Jake Speed is a 1986 American action adventure comedy film directed and produced by Andrew Lane, with Wayne Crawford, and William Fay. It was written by Lane and Crawford, and starred Crawford in the title role, alongside Dennis Christopher, Karen Kopins and John Hurt.

In the film, a pulp fiction-styled adventurer is tasked with rescuing a kidnapped girl. He has to face a white slavery ring during its host country's civil war.

==Plot==

In Paris, a girl named Maureen Winston (Becca C. Ashley) is abducted by two evil-looking men. While her family prays for her safe return, Maureen's father heaps guilt on her sister Margaret (Karen Kopins), since she convinced her to go see the world. However, Margaret's grandfather (Leon Ames) has an idea: call for Jake Speed (Wayne Crawford) to go and rescue her. One problem exists: Jake Speed is a character in a series of men's adventure paperback novels in the vein of Mack Bolan and Remo Williams (Doc Savage is also name-checked, but he is said to have been out of the game for years).

However, Jake Speed does exist, as Margaret finds out, when he leaves a note for her to meet him and his sidekick, Desmond Floyd (Dennis Christopher), in a tough Paris bar. The novels, as Margaret finds out, are based on Jake and Des's real-life adventures, and they work for nothing, seeing action and excitement (and another novel) as their reward.

Jake reveals that Maureen was kidnapped by white slavers, and is being held in an African country. Jake, Des, and Margaret fly to the nation, which is in the middle of a civil war, to rescue her. Many twists and turns later, Jake's archenemy, the evil, perverted, murderous Englishman Sid (John Hurt), is revealed to be behind the ring, and soon, Margaret becomes a part of it. Jake and Des must now rescue both Maureen and Margaret, stop Sid, and help the girls get out in one piece, while dealing with warring factions, pits of lions, and machine gun-firing helicopters.

== Cast ==
- Wayne Crawford as Jake Speed
- Dennis Christopher as Desmond Floyd
- Karen Kopins as Margaret Winston
- John Hurt as Sid
- Leon Ames as Pop Winston
- Roy London as Maurice
- Donna Pescow as Wendy
- Barry Primus as Lawrence
- Monte Markham as Mr. Winston
- Millie Perkins as Mrs. Winston
- Ian Yule as Bill Smith
- Peter Fox as Priest

==Production==
Filming took place in Sherman Oaks, California; Paris, France; and in Zimbabwe. The film was produced by New World Pictures in association with Balcor Film Investors and Force Ten Productions. It was Force Ten's first production since 1978's Paradise Alley.
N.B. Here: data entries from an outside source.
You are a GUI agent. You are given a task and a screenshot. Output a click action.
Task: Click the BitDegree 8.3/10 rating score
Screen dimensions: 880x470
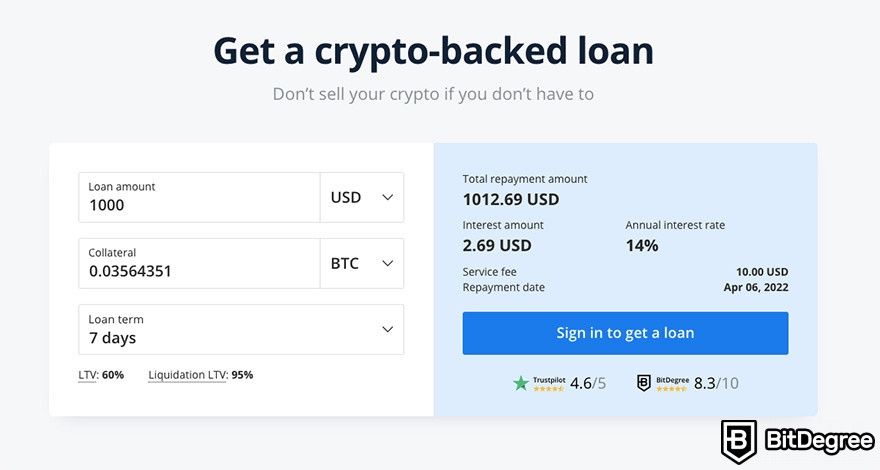click(x=716, y=383)
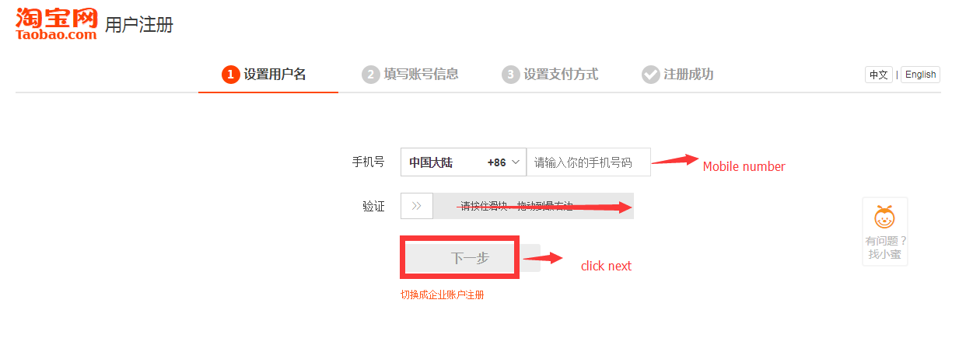Click the 切换成企业账户注册 link

pyautogui.click(x=442, y=295)
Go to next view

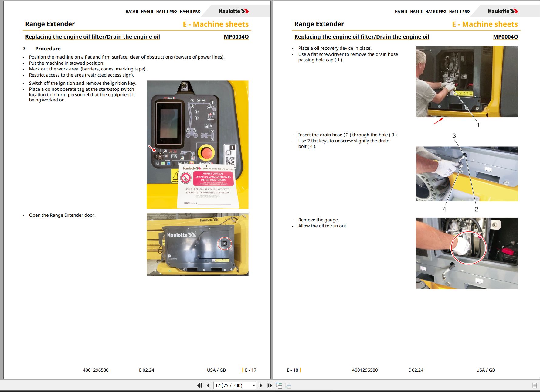pos(288,386)
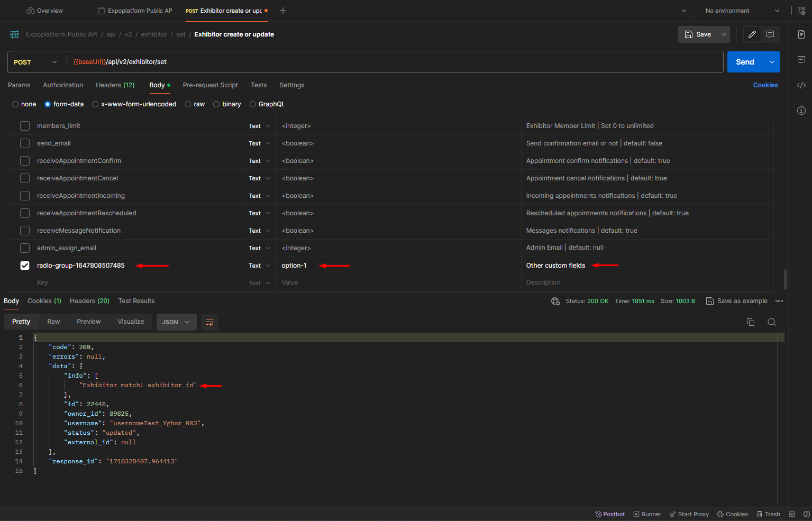Click the edit pencil icon
The height and width of the screenshot is (521, 812).
click(752, 34)
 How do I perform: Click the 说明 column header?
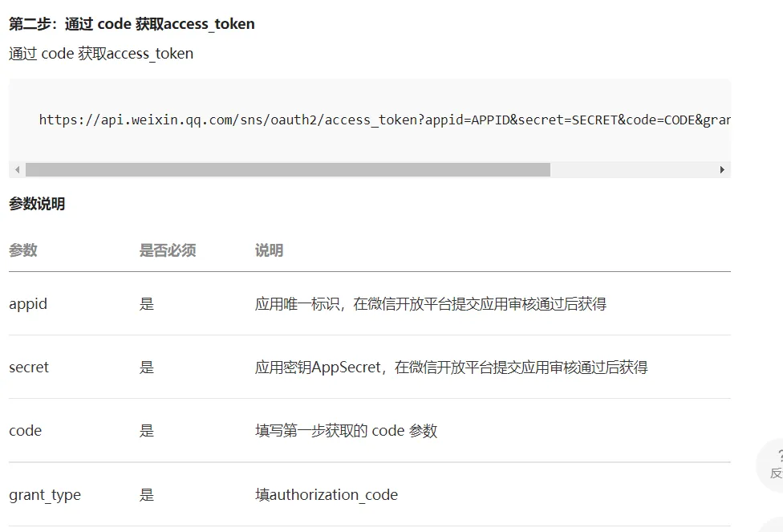[x=267, y=250]
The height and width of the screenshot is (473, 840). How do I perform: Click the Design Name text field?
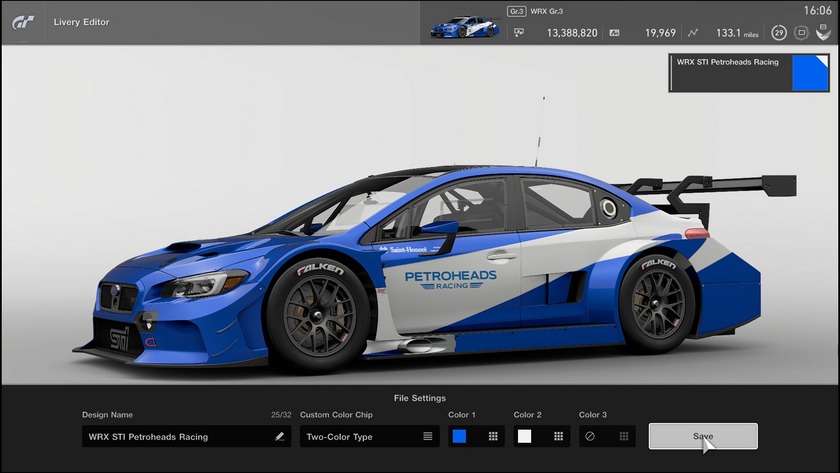point(175,436)
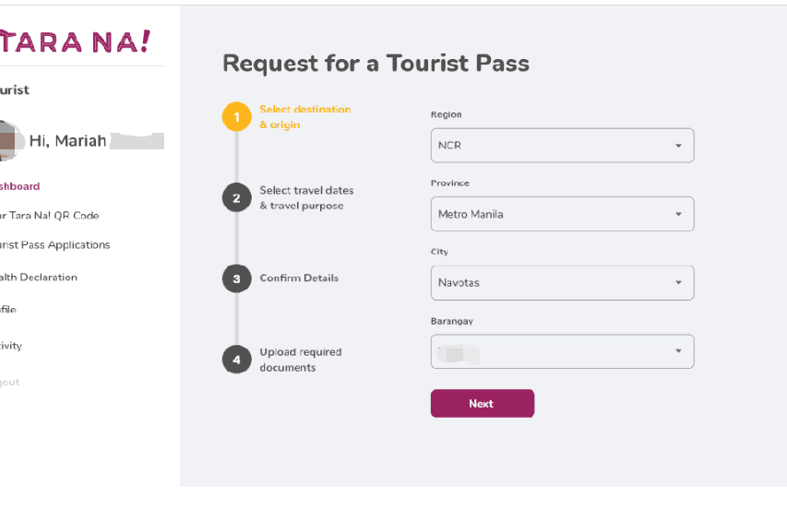This screenshot has width=787, height=532.
Task: Select the 'Select travel dates & travel purpose' step
Action: 306,198
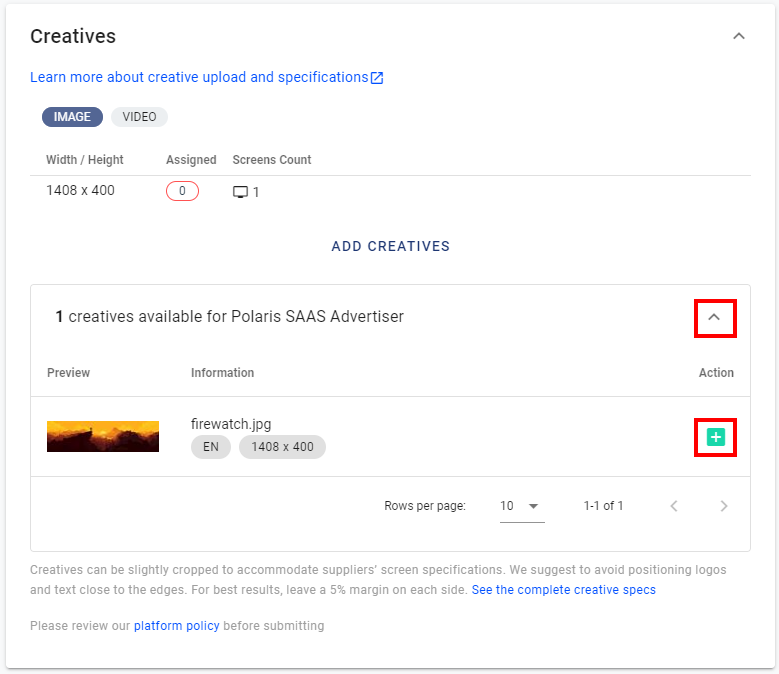Image resolution: width=779 pixels, height=674 pixels.
Task: Click the 1408 x 400 size chip
Action: (x=282, y=447)
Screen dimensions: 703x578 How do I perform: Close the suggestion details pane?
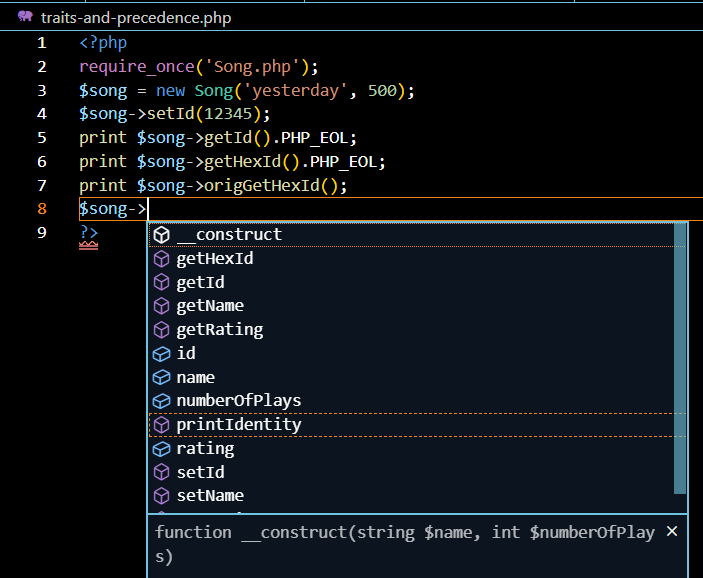(x=672, y=531)
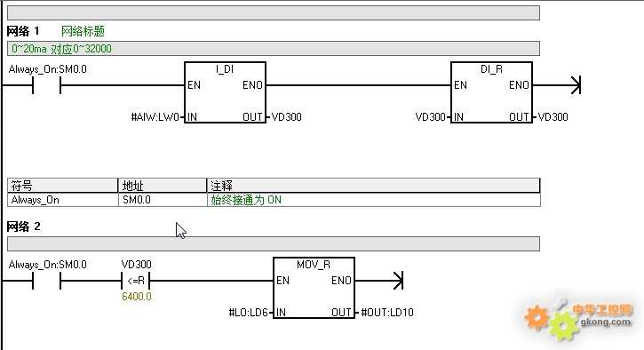644x350 pixels.
Task: Click the empty Network 2 comment bar
Action: click(x=274, y=244)

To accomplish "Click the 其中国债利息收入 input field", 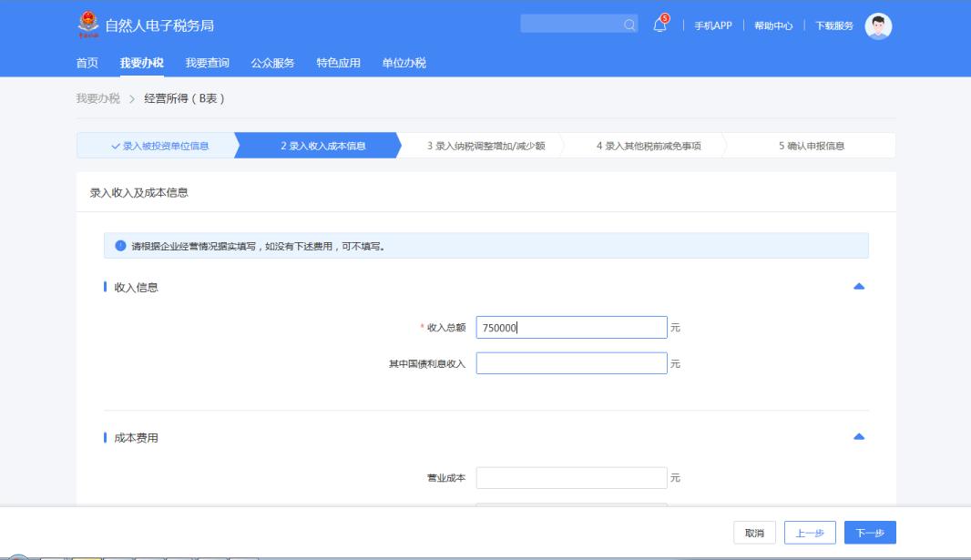I will [571, 363].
Wayne Crawford stated that he had himself in mind for the title role when he wrote the script.

==Soundtrack==
A soundtrack of composer Mark Snow's music was released on LP record only by Varèse Sarabande in 1986. It was reissued on compact disc by Buysoundtrax in 2009 in a limited edition pressing of 1000 copies.

A track listing is as follows:

==Novelization==
A novelization, written under the pseudonym Reno Melon, Jake and Des' pen name, was published on June 1, 1986, by Gold Eagle/Harlequin (ISBN 0-373-62102-7).

== Critical response==
Alex Stewart reviewed Jake Speed for White Dwarf #83, and stated that "Until John Hurt turns up, having fun being a sleazy villain, the cast hang about, wondering what to say to each other. The result is surely the dullest and least speedy caper movie ever."

The film holds a 48% rating on Rotten Tomatoes.